Of course, pride can’t heal the man's wounds. On the contrary, it allows the wounds to fester and to grow all sorts of sympathetic emotional problems – anger, bitterness, self-pity, fear, stubbornness. There is also a sort of self-righteousness – an attitude he carries that says, “I’m justified in my behavior because of what has happened to me in the past.” The root of bitterness has grown into the tangled mess of a crippled soul. All because of something that happened in the past, and an unwillingness to let it go, and to forgive.
God sees under the man’s protective covering of pride. He sees the festering wounds as well as the pain, and He sees the crippled soul. His answer for this man is to forgive. He knows that for his own soul to be well, and free from all the crippling effects of unforgiveness, he has to forgive.
The man will ask, “But what that person did to me – I can’t just let him get away with it, can I?”
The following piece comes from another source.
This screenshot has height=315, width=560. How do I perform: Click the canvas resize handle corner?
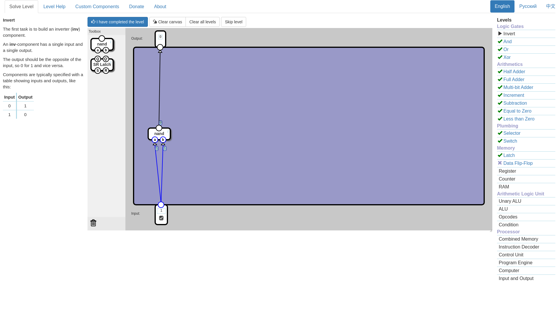[491, 231]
But God would say to the man, “Let him get away with it. Don’t penalize him. Leave retribution to Me.” Retribution is God’s business. He can handle it. Man cannot. Man only becomes crippled in his soul when he determines to repay evil.
Man has a choice – forgive and live free from unforgiveness – or, don’t forgive, and carry a weight he cannot bear. Let bitterness steal joy and replace it with sorrow. Let it steal peace and replace it with heaviness of the soul. Let it steal mercy and replace it with vengeance.
What if this man chooses to forgive? It won’t be easy, will it? No, it won’t, but here is a question for him: Who is the empowering force if the man refuses to forgive? Satan. Who is the empowering force if he chooses to forgive? The Holy Spirit. God never asks the man to do anything in his own strength. The strength to do the will of God comes from God. Through prayer and thanksgiving, all things in Jesus’ name, and soon the man will recognize the change in himself. He will find himself being, like his Father, full of mercy and grace. He will have peace and satisfaction, and he will know his soul is healed.
Amen! And what a joy it is when the soul is healed. I love the subtle way of making the wounded realizes that to carry the weight of unforgiveness is only hurting self and promoting a creating a chain of wounded soldiers. And even better, the way you encouraged 'the wounded' to leave veangeance to God. I relate well to this article as it bears so much resemblance to what God has currently called me to. Beautifully written.